● **TRY IT**: The records follow. Count the lines holding "fullscreen" and give only the number.

● **Recorded data**:
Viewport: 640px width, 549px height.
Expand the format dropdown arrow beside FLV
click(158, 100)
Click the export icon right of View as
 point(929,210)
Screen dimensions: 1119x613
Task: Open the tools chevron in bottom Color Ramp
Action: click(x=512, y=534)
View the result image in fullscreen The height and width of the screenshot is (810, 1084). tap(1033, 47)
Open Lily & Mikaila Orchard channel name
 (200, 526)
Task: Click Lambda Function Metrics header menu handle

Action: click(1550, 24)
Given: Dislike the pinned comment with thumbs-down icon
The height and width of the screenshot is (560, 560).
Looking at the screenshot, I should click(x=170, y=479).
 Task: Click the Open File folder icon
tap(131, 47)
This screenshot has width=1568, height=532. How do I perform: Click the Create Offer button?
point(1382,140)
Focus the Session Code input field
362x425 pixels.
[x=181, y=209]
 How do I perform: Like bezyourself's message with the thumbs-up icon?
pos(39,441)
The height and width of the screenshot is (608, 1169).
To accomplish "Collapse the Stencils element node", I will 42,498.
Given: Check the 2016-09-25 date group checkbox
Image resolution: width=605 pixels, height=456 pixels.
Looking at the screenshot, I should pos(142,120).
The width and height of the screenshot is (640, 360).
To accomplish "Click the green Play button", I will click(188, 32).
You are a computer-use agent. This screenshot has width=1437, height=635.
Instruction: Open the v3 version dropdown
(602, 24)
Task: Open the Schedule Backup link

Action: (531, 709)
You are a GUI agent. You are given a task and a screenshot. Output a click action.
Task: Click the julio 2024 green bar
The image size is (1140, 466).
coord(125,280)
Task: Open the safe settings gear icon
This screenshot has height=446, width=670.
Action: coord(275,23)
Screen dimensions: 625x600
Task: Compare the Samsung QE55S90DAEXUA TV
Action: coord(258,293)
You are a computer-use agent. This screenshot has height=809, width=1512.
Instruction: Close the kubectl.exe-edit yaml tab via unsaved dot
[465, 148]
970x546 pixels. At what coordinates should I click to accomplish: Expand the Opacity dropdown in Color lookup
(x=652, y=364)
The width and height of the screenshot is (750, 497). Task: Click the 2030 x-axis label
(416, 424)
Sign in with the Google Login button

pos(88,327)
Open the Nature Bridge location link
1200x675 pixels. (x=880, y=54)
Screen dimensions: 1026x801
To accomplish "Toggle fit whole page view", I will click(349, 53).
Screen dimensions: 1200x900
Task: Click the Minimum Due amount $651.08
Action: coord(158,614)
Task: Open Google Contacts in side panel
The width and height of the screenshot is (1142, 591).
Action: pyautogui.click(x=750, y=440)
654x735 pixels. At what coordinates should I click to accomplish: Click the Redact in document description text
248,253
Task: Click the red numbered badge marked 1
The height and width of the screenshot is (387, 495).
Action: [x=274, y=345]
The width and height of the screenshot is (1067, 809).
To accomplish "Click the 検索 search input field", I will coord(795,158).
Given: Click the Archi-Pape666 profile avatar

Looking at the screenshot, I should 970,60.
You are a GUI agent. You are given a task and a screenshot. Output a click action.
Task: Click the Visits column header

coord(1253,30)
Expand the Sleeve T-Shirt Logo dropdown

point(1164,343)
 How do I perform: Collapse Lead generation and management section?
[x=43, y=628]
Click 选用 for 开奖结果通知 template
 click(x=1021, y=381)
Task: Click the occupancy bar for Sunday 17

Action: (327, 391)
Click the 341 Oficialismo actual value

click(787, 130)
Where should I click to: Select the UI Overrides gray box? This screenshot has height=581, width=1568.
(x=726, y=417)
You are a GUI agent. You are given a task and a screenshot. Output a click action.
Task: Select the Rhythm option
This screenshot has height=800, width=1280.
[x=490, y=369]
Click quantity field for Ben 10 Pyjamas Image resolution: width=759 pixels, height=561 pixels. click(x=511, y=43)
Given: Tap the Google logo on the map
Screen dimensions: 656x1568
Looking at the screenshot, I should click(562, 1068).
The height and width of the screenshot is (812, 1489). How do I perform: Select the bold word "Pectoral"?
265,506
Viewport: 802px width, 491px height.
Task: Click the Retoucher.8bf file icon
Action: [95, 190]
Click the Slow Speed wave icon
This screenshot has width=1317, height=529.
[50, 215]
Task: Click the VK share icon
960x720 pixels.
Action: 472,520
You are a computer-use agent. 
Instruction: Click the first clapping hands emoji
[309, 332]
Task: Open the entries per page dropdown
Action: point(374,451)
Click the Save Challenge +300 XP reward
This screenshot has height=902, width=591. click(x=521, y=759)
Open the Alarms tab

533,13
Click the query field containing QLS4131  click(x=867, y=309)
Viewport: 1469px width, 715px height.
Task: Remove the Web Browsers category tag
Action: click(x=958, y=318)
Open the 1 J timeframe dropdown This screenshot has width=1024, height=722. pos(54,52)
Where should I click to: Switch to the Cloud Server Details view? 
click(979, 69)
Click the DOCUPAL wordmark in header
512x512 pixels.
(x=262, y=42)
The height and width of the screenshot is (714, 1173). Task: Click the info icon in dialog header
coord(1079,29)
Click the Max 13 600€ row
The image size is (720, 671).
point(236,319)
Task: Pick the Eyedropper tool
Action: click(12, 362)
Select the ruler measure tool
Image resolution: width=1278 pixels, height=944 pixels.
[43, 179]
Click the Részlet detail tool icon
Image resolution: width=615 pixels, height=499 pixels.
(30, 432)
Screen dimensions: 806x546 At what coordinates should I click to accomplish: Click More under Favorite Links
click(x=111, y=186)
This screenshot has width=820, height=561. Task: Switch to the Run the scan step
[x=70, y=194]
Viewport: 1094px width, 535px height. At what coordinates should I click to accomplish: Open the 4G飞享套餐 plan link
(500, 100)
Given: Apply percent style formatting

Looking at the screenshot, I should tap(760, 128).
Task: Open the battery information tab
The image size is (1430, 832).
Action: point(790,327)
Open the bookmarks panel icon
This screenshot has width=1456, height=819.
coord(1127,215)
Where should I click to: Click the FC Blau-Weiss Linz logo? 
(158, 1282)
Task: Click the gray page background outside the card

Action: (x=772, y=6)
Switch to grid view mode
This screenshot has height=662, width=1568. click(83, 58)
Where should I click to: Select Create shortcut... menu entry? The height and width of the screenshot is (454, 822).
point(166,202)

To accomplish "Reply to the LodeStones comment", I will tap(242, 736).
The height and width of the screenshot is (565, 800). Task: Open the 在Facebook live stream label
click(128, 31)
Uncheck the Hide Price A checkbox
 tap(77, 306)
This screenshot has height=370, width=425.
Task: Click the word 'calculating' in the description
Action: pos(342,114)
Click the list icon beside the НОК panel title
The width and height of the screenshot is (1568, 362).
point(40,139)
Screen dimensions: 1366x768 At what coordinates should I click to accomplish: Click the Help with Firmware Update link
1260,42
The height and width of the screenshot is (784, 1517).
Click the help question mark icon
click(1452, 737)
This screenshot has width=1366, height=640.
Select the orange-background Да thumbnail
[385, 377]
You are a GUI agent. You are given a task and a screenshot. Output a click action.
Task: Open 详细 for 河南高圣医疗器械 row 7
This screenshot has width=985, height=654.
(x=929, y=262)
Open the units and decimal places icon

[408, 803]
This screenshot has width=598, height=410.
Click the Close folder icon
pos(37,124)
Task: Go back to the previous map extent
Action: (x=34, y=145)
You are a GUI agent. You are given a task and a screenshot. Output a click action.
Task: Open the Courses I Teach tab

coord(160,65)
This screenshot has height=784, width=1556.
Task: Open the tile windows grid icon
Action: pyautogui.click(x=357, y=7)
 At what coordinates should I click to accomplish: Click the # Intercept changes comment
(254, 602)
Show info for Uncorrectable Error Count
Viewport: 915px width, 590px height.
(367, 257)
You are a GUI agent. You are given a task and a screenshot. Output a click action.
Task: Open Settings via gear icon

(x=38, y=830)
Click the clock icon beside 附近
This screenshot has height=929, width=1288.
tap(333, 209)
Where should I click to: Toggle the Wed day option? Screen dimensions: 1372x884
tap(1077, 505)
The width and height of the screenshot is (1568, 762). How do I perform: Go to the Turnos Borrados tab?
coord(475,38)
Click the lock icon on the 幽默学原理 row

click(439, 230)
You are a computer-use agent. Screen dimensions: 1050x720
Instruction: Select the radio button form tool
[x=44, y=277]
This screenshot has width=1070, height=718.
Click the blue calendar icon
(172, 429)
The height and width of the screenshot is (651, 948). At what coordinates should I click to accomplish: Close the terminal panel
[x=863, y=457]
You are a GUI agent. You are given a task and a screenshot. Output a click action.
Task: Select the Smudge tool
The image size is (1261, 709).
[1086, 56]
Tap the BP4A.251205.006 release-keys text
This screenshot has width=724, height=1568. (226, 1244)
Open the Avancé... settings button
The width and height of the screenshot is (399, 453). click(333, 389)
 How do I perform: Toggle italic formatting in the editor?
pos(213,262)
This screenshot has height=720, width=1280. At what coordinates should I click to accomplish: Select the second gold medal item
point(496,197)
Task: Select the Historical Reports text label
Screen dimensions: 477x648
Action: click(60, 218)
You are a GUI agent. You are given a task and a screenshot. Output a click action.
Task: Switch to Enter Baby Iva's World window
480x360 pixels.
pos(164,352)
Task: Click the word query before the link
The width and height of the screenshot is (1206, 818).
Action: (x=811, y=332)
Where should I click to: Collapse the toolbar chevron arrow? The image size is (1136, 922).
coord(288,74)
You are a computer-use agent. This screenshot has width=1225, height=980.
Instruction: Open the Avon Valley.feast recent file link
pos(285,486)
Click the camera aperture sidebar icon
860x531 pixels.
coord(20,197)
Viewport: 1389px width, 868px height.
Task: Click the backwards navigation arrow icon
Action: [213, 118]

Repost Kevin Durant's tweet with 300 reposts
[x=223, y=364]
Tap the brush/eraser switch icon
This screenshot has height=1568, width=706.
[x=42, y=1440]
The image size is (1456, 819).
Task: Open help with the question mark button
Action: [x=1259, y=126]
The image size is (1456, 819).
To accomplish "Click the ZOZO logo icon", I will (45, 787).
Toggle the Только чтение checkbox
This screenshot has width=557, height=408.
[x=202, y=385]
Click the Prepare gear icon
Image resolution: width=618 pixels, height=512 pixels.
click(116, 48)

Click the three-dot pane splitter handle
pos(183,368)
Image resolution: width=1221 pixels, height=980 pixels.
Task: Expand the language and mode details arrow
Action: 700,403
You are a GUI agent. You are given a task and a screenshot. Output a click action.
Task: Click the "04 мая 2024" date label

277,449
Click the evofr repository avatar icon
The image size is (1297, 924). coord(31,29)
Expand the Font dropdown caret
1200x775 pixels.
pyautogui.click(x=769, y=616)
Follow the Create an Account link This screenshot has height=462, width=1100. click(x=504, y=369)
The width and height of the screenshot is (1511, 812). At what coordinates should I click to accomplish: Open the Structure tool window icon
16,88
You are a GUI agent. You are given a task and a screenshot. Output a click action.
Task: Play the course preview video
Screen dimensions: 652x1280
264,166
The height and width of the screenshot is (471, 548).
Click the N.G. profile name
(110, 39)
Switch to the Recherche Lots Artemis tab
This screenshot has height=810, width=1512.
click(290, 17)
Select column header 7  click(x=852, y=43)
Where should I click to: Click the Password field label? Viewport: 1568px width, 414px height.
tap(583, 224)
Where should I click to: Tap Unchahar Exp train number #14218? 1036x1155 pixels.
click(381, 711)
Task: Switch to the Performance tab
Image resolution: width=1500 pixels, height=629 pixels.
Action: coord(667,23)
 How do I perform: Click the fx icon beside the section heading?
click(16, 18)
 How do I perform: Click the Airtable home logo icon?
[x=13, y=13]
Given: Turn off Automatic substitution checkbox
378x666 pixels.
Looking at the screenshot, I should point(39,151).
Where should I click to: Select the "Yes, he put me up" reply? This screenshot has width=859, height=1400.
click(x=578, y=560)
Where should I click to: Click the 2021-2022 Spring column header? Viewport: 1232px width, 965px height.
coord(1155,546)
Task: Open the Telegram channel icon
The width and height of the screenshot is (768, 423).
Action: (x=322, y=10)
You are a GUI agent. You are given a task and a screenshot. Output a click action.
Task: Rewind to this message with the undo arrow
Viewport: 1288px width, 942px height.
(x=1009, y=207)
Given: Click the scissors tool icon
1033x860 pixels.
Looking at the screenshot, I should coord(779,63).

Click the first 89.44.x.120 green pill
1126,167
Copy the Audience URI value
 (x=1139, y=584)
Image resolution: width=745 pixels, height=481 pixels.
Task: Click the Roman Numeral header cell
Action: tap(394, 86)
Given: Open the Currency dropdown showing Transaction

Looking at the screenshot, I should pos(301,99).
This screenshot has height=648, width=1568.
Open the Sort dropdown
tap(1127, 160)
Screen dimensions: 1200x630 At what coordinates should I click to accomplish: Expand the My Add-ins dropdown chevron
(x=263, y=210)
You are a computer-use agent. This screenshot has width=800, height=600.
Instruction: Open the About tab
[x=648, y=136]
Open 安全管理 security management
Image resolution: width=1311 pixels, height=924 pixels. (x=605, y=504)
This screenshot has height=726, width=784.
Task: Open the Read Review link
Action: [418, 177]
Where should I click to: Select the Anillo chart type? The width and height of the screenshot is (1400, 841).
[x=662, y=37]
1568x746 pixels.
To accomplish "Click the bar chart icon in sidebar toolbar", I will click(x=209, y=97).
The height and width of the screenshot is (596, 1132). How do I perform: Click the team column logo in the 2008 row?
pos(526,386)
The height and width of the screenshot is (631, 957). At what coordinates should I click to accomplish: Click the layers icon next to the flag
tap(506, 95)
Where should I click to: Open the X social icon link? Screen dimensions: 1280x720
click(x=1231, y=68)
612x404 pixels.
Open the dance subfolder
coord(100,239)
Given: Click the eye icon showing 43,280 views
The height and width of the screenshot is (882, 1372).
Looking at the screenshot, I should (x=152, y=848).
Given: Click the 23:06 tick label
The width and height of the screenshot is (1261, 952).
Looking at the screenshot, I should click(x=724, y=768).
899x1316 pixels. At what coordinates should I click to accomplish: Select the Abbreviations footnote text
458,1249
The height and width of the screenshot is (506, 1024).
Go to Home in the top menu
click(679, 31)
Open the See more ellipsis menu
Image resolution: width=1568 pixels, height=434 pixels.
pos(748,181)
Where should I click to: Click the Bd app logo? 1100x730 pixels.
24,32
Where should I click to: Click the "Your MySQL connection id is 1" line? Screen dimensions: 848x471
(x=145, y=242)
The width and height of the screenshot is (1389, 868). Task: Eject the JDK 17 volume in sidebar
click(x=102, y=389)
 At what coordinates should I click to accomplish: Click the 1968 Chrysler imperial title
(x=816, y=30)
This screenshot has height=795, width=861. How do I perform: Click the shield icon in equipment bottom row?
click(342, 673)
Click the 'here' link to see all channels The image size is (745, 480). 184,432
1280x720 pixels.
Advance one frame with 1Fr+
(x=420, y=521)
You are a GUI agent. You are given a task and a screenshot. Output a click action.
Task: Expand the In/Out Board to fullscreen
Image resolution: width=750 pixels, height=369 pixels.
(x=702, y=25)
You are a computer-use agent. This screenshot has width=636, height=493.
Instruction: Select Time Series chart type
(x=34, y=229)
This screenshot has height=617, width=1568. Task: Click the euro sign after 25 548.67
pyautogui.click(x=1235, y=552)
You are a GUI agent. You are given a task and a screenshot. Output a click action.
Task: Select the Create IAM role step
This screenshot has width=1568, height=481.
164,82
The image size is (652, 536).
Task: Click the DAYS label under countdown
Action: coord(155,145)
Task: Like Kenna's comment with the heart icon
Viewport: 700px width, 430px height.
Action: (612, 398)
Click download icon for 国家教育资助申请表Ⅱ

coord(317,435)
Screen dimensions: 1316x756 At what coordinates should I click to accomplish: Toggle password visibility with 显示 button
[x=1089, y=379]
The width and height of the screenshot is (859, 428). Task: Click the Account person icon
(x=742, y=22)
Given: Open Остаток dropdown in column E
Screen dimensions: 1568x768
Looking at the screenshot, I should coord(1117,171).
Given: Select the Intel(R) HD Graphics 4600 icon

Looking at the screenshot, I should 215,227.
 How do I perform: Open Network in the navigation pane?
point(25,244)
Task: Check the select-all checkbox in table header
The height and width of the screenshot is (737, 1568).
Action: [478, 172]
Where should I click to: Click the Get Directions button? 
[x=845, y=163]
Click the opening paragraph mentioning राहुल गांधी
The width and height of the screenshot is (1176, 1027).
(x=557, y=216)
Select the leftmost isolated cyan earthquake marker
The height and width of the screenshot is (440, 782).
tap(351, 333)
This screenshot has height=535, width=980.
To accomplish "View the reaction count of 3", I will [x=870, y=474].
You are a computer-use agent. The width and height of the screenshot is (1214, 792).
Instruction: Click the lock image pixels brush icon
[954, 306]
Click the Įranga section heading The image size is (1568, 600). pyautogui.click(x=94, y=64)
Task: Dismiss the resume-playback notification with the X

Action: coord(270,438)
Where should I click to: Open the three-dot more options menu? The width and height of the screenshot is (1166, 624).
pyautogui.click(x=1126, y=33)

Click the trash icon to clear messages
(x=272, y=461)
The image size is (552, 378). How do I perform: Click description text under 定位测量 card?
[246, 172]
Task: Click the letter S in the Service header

● **TASK RESPONSE**: 2